Se discute precisamente si la demandante incurrió en algún tipo de imprudencia que concurriera en la producción de sus lesiones. Es verdad que, como dice la STS, Civil sección 1 del 11 de Noviembre del 2005 ( ROJ: STS 6922/2005 ), «hay que aceptar un "riesgo general de la vida" y se ha de partir de que necesariamente el comportamiento humano, en la generalidad de los casos, según la regla del "id quod plerumque accidit" implica soportar pequeños riesgos, y conducirse con un "mínimo de cuidado y de atención" (...) que un escalón de entre 8 y 10 centímetros puede ser perfectamente evitado por cualquier persona, no siendo en tal momento la víctima de edad tan avanzada que haya que suponer un estado valetudinario», sin embargo, el intérprete del derecho no puede ignorar que la capacidad para salvar escalones está en relación directa con el conocimiento o previsibilidad que de su existencia tenga la concreta persona en el lugar y circunstancias del hecho, de manera tal que, vista la dejadez de la Comunidad y las graves infracciones de su deber de adecuada conservación del ascensor en buenas condiciones de uso y de advertir las deficiencias a los usuarios, es verdaderamente excesiva la atribución del 70% de la causa del daño a la desatención de la lesionada, y resulta más conforme al equilibrio de las causas concurrentes atribuir el porcentaje del 90% a la negligencia persistente de la Comunidad, y por extensión a su aseguradora, y reducir al 10% la interferencia causal de la lesionada. Lo que en el plano económico significa que elevamos a 13.189,23 euros la indemnización que corresponde a la recurrente.
CUARTO.- Conforme a lo dispuesto por los artículos 394 y 398 LEC , no procede hacer expresa imposición de las costas de este recurso.
QUINTO.- Conforme a lo dispuesto por la Disposición Adicional Decimoquinta de la LOPJ , estimado el recurso, devuélvase el depósito constituido para recurrir.
En nombre del Rey, y por la autoridad que nos confiere la Constitución aprobada por el pueblo español
Fallo
Estimamos en parte el recurso interpuesto por doña Sagrario .
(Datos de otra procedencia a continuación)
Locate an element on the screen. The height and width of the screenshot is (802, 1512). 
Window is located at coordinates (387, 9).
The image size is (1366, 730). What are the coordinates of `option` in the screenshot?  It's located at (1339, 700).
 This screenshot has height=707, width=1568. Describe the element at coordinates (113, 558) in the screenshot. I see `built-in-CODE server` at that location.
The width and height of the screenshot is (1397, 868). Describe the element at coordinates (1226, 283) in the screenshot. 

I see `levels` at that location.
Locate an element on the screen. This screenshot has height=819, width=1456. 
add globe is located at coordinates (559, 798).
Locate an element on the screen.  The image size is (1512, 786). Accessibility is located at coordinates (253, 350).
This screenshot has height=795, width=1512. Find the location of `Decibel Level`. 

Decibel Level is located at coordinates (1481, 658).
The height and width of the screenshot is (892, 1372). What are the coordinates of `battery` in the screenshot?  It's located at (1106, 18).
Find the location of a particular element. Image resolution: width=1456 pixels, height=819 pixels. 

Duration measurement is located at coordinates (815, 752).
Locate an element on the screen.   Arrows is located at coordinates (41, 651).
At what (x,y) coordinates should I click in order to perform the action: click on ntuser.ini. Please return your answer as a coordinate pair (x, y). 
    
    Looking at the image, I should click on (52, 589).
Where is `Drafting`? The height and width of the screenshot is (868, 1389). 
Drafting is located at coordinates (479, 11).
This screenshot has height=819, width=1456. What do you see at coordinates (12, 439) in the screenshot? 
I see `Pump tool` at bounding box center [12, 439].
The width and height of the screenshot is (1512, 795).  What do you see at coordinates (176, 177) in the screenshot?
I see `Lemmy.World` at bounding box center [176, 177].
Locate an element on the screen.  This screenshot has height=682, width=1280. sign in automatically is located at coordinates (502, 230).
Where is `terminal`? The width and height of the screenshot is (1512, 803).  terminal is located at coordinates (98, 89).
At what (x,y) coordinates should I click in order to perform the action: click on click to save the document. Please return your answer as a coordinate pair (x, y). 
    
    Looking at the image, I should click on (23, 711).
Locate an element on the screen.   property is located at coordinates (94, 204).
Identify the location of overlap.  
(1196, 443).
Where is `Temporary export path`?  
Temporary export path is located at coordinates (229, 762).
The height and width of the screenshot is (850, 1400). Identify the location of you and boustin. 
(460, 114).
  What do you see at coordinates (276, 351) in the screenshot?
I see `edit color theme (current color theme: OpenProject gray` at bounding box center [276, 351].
Revocamos la sentencia apelada, en el sentido de sustituir por 13.189,23 euros la cantidad mencionada en su fallo.
No hacemos expresa imposición de las costas de esta alzada.
Devuélvase el depósito constituido para recurrir.
Esta resolución es firme.
A su tiempo, devuélvanse al Juzgado de procedencia los autos originales, con certificación de esta resolución para su ejecución y cumplimiento.
Así, por esta nuestra sentencia, lo pronunciamos, mandamos y firmamos.